Alveolar type 2 (AT-2) cell apoptosis is an important mechanism during lung inflammation, lung injury, and regeneration. Blunt chest trauma has been shown to activate inflammatory cells such as alveolar macrophages (AMs) or neutrophils (polymorphonuclear granulocytes [PMNs]), resulting in an inflammatory response. The present study was performed to determine the capacity of different components/cells of the alveolar compartment (AMs, PMNs, or bronchoalveolar lavage [BAL] fluids) to induce apoptosis in AT-2 cells following blunt chest trauma.
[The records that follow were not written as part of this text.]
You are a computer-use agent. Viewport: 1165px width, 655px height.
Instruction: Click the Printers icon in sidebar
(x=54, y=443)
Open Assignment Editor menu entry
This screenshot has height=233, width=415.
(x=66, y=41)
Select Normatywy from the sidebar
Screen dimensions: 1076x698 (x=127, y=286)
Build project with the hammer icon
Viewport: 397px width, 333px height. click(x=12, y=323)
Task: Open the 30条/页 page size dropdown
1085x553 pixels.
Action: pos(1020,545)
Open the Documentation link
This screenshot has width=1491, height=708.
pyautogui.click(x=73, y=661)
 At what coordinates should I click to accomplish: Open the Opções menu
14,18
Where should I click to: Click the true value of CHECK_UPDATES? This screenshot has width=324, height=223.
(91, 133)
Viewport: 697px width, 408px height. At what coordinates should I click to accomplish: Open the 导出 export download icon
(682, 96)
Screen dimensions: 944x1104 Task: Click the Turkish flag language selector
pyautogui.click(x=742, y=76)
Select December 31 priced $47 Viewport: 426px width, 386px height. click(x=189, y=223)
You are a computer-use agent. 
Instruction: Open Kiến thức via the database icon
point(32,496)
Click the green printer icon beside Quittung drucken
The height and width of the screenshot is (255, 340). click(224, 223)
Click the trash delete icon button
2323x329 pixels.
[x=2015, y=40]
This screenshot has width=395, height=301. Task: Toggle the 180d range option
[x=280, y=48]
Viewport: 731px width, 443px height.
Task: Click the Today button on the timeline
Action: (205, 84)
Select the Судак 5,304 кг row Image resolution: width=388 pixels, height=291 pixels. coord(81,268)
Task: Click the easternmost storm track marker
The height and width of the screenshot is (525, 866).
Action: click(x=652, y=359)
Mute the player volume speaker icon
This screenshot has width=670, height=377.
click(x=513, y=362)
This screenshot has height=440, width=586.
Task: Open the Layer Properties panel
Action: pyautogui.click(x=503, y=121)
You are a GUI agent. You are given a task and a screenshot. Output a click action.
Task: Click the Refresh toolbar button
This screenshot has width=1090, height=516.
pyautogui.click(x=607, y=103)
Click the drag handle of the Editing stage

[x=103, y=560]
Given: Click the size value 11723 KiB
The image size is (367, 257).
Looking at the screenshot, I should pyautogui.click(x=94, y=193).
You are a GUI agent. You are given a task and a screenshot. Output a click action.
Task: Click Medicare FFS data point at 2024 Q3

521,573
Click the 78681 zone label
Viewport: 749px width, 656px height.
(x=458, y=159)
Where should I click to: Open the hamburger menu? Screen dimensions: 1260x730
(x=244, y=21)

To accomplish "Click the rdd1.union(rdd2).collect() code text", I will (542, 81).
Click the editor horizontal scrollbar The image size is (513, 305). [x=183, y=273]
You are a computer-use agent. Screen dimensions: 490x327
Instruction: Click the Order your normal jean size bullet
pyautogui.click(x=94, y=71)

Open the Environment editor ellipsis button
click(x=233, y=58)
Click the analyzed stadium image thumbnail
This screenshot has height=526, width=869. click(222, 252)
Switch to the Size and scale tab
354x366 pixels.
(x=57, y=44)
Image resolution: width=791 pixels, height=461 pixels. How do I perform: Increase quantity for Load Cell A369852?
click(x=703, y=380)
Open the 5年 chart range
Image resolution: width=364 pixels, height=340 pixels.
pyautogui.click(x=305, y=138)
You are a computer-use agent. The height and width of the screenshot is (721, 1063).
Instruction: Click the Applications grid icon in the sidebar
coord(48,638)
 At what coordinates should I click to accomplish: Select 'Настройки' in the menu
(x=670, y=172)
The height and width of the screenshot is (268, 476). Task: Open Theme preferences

To study this, male Sprague-Dawley rats were subjected to either sham procedure or blunt chest trauma induced by a single blast wave. Various time points after injury (6 h to 7 d), the lungs were analyzed by immunohistochemistry, for AT-2 cells, or with antibodies directed against caspase 3, caspase 8, Fas, Fas ligand (FasL), BAX, and BCL-2. Bronchoalveolar lavage concentrations of TNF-alpha, IL-1beta, and soluble FasL were determined by enzyme-linked immunosorbent assay. Furthermore, cultures of AT-2 cells isolated from healthy rats were incubated with supernatants of AMs, PMNs, or BAL fluids obtained from either trauma or sham-operated animals in the presence or absence of oxidative stress. Annexin V staining or TUNEL (terminal deoxynucleotidyl transferase) assay was used to detect apoptotic AT-2 cells. Histological evaluation revealed that the total number of AT-2 cells was significantly reduced at 48 h following trauma. Fas, FasL, active caspase 8, and active caspase 3 were markedly up-regulated in AT-2 cells after chest trauma. BAX and BCL-2 did not show any significant changes between sham and trauma. IL-1beta, but not TNF-alpha, levels were markedly increased at 24 h after the injury, and soluble FasL concentrations were significantly enhanced at 6, 12, 24, and 48 h after the insult. Apoptosis of AT-2 cells incubated with supernatants from cultured AMs, isolated at 48 h following chest trauma was markedly increased when compared with shams. In contrast, no apoptosis was induced in AT-2 cells incubated with supernatants of activated PMNs or BAL fluids of traumatized animals. In summary, blunt chest trauma induced apoptosis in AT-2 cells, possibly involving the extrinsic death receptor pathway. Furthermore, mediators released by AMs appeared to be involved in the induction of AT-2 cell apoptosis.